[RECORDS FOR THE EXERCISE — start]

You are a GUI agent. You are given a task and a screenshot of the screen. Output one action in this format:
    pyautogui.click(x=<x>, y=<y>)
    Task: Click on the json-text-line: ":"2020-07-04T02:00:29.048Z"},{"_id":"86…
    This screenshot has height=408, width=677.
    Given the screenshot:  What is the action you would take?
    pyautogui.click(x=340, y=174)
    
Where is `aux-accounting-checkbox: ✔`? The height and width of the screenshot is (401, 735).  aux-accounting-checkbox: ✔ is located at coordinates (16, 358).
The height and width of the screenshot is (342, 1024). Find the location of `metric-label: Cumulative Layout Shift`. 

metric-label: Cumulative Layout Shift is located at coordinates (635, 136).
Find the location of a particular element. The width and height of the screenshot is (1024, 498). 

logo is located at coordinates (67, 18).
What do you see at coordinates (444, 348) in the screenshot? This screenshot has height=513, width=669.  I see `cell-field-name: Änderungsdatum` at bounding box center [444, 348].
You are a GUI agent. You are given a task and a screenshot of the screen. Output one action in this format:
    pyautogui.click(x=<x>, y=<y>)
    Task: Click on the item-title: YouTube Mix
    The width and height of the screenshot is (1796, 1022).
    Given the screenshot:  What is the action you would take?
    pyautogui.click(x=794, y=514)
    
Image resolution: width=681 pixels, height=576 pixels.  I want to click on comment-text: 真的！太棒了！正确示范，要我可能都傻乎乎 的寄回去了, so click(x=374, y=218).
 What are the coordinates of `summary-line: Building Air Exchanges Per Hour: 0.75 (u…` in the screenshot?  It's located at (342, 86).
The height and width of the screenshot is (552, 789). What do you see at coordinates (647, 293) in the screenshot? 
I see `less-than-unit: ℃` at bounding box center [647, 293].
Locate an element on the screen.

[RECORDS FOR THE EXERCISE — finish]

## BRIEF
Return the listing above word for word, from the first line to the last, without changing anything.

## RESULT OF THIS TASK
You are a GUI agent. You are given a task and a screenshot of the screen. Output one action in this format:
    pyautogui.click(x=<x>, y=<y>)
    Task: Click on the json-text-line: ":"2020-07-04T02:00:29.048Z"},{"_id":"86…
    This screenshot has height=408, width=677.
    Given the screenshot:  What is the action you would take?
    pyautogui.click(x=340, y=174)
    
Where is `aux-accounting-checkbox: ✔`? The height and width of the screenshot is (401, 735).  aux-accounting-checkbox: ✔ is located at coordinates (16, 358).
The height and width of the screenshot is (342, 1024). Find the location of `metric-label: Cumulative Layout Shift`. 

metric-label: Cumulative Layout Shift is located at coordinates (635, 136).
Find the location of a particular element. The width and height of the screenshot is (1024, 498). 

logo is located at coordinates (67, 18).
What do you see at coordinates (444, 348) in the screenshot? This screenshot has height=513, width=669.  I see `cell-field-name: Änderungsdatum` at bounding box center [444, 348].
You are a GUI agent. You are given a task and a screenshot of the screen. Output one action in this format:
    pyautogui.click(x=<x>, y=<y>)
    Task: Click on the item-title: YouTube Mix
    The width and height of the screenshot is (1796, 1022).
    Given the screenshot:  What is the action you would take?
    pyautogui.click(x=794, y=514)
    
Image resolution: width=681 pixels, height=576 pixels.  I want to click on comment-text: 真的！太棒了！正确示范，要我可能都傻乎乎 的寄回去了, so click(x=374, y=218).
 What are the coordinates of `summary-line: Building Air Exchanges Per Hour: 0.75 (u…` in the screenshot?  It's located at (342, 86).
The height and width of the screenshot is (552, 789). What do you see at coordinates (647, 293) in the screenshot? 
I see `less-than-unit: ℃` at bounding box center [647, 293].
Locate an element on the screen.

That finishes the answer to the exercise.